Atypical Sites of Deeply Infiltrative Endometriosis: Clinical Characteristics and Imaging Findings.
Radiographics. 2018 Jan-Feb;38(1):309-328. doi: 10.1148/rg.2018170093. Chamié LP1, Ribeiro DMFR1, Tiferes DA1, Macedo Neto AC1, Serafini PC1.
Endometriosis is defined as the presence of endometrial tissue that is located outside the uterine cavity and associated with fibrosis and inflammatory reaction. It is a polymorphic and multifocal disease with no known cure or preventive mechanisms. Patients may be asymptomatic or may experience chronic pelvic pain, dysmenorrhea, dyspareunia, or infertility.
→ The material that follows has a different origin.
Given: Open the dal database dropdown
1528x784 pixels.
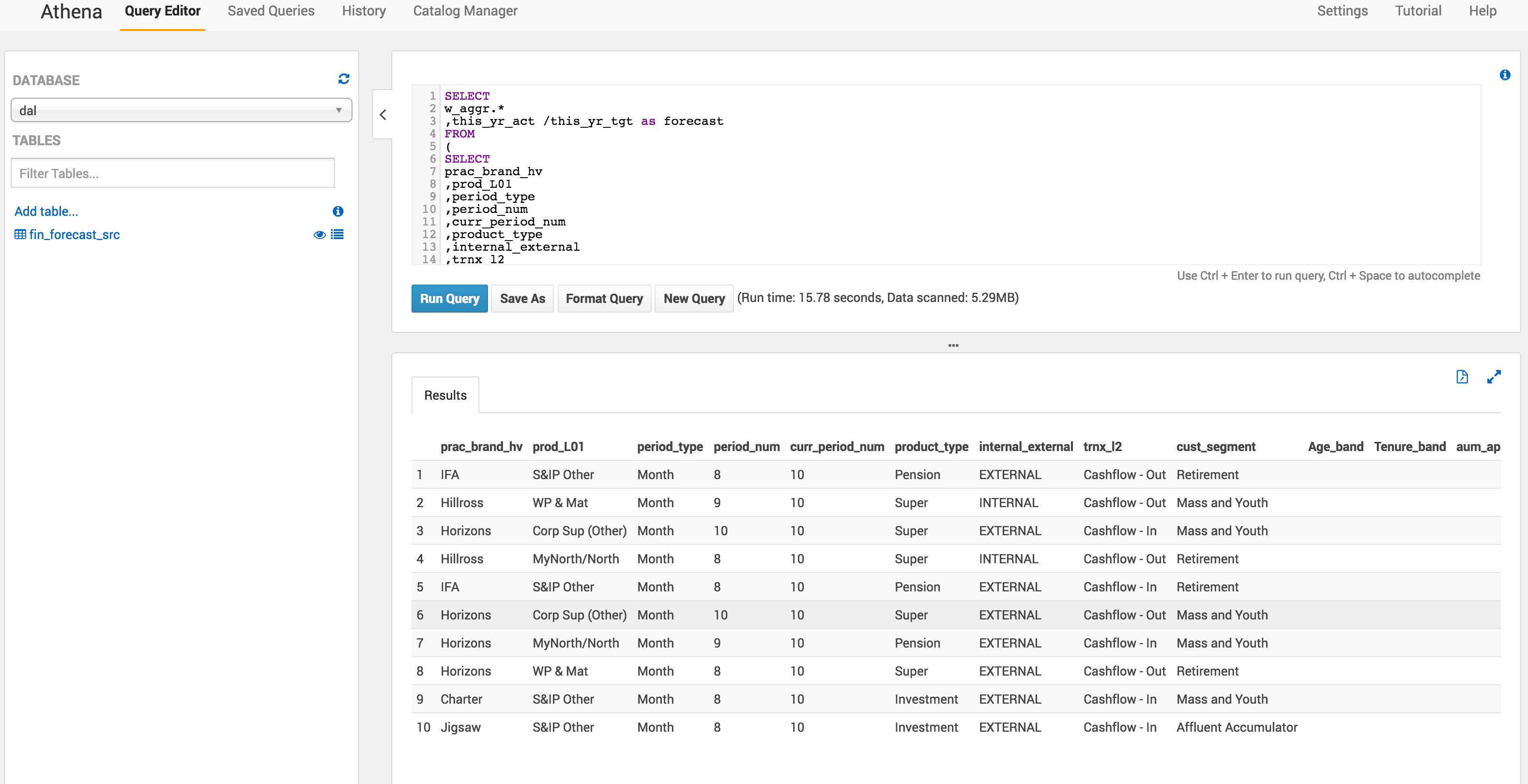Looking at the screenshot, I should (181, 111).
The pelvic cavity is the most common location for endometriotic implants, which usually affect the retrocervical space, ovaries, vagina, rectosigmoid colon, bladder dome, and round ligaments. Atypical endometriosis is rare and difficult to diagnose. The most common atypical locations are the gastrointestinal tract, urinary tract, lung, umbilicus, inguinal area, breast, and pelvic nerves, as well as abdominal surgical scars. Gastrointestinal lesions are the most common extragenital manifestation, and the diaphragm is the most frequent extrapelvic site. The catamenial nature of the symptoms (occurring between 24 hours before and 72 hours after the onset of menstruation) may help suggest the diagnosis, but imaging by specialists is fundamental to evaluation. Depending on the area affected, radiography, ultrasonography, thin-section computed tomography, or magnetic resonance imaging can be used to assess suspected lesions. Because isolated extragenital endometriosis is rare, concomitant evaluation of the pelvic cavity is mandatory. Surgical excision is the only therapeutic option for definitive treatment, and comprehensive disease mapping is necessary to avoid residual disease. The authors review atypical locations for endometriosis and emphasize the most appropriate imaging protocols for investigation of various clinical manifestations. Online supplemental material is available for this article. ©RSNA, 2018.